Tuesday, June 27, 2006

Do ghosts exist??

Something i guess everyone wonders..But why am I wondering about such a thing?May be the influence of the novel i read recently.In the book "The Ghost" a distraught man is brought back to reality and is re-affirmed of the importance and truth in love and destiny by a ghost.The ghost of Sarah Ferguson who herself has some great romantic tale after some major crisis in her life.The story brings to light various other points i could discuss in detail and bore you stiff.

However first things first.Let me research and blabber about"GHOSTS". Some say there should essentially exist an anti-thesis to God and this makes satan's existance ineluctable.And their theory seems to have wightage.And as satan takes the form of ghosts and other terrifying things (they claim, im no doctorate in ghosts and black magic), their existance is explained.
Yet others claim that there can only be an idealized world as the basis and experiences of vices and ghosts is just an abberation , a hallucination.

But Plato back then had said that every thing in this world is just an image of the idealized world ,something once taken from reality. So should we say these "abberations" are merely a reflection of satan and that they are just as real as any God in case either exists?Someting which suits J.K.R's description of "One can't exist while the other survives".(Nice application dear!!pat,pat!!).

As i think i find an even better argument: the bad or evil we all experience is just a culmination of the absence of good in that instance.Remember the email circulating proving the existance of GOD?The same argument is employed here.This also bring afore the question of black magic, vodoo and all.But answering may take time..and im running short of the same...so i shall continue my blabber later...

u read this crap??Jobless like me kya??[:P]

Monday, June 19, 2006

Football fever!!

I had not been much of a football fanatic(that's an extreme description even now) all the time.My first world cup was in my 10th or when was it??My dad just found the right argument to stop me watching my soaps and hand over the remote to him and that was the beginning.I had stayed awake then too for the final(im planning on it this time...) and some good matches.My dad used to give me constant commentary with all the side and intersting comments about the players and about his schooltime play.Back then i used to like the players with the best style statements or those whose photoes kept splashing over all papers.Guess it continues now too but may be in a refined sort of way.Seems im in love with Zidane now!!

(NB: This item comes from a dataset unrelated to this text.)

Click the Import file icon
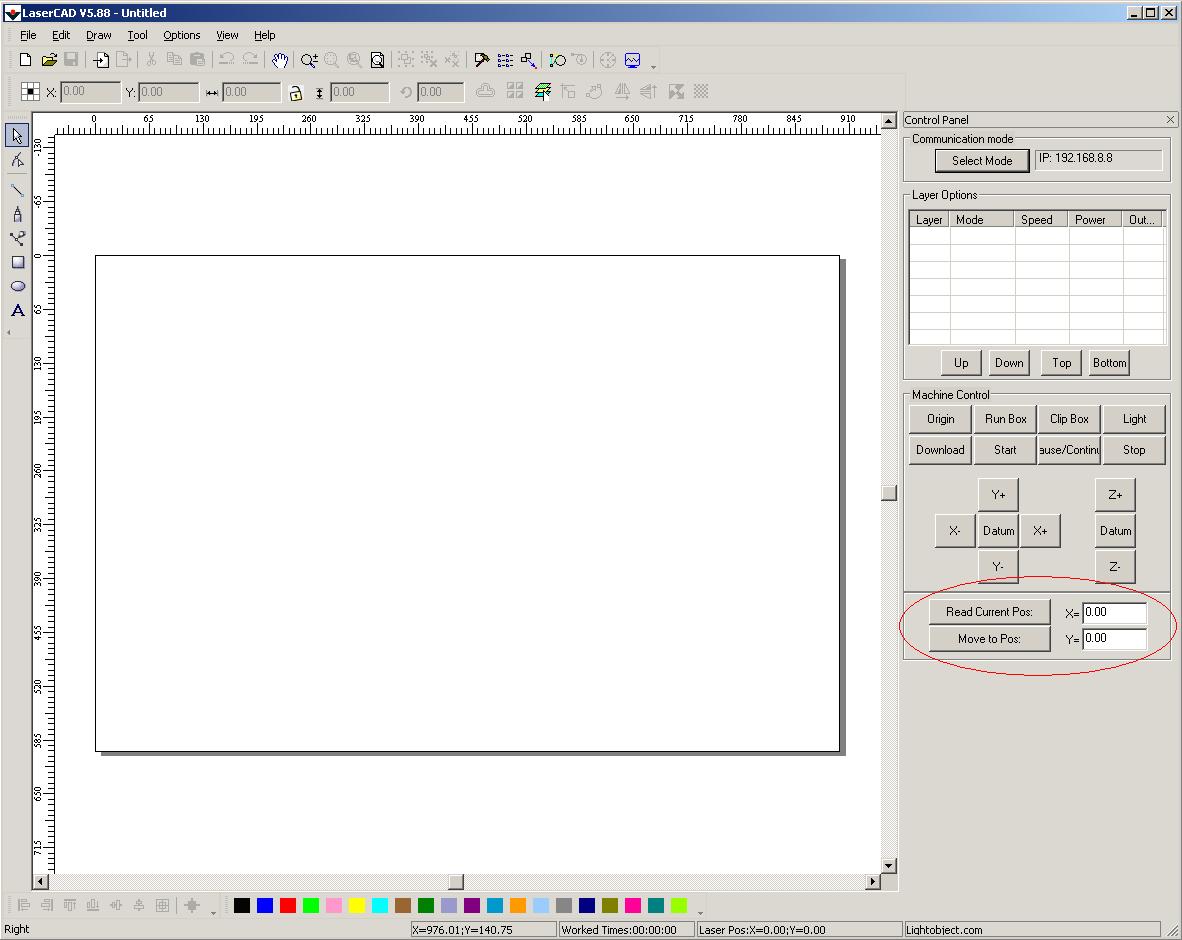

How i envy my friends in Germany.Those in Russia seem to be heading there too.God only knows how they are managing it.Damn it.Right place at the right time.Wishing France all the best...Obviously i want to see Zidane lift the cup..Dad says its not such a good team after all...Hope he is proved wrong....[;)]..my mischevious self again..!

Thursday, June 15, 2006

Short story...

Here'z me trying my hand at story writing.Guess its very arbit but then i loved the idea of it being incomplete.

He comes back home with a slightly disgruntled look about him.Seems frustrated and edgy.I dont disturb him,give him water and leave him to refresh himself. I dont let the turmoil in my heart show on my face or in my behaviour.For what could i say when there was no hope left?

Hurts to know it is the end.Even worse is hiding the fact that i know.But there had been no scope for doubt and it was proved beyond doubt. So there i was wondering what could possibly be troubling him and fighting down the urge to comfort him.It was the very reason cited for the trouble as it is.

Maybe i should leave.I am unable to contemplate what the course of action should be.Taking the easy way out?But there is no easy way out according to me.Both are having their impact on me.Leaving?Or continuing here?Both seem to be detrimental to my welfare.And my peace of mind.Time alone shall decide.I hope my strength of endurance lasts.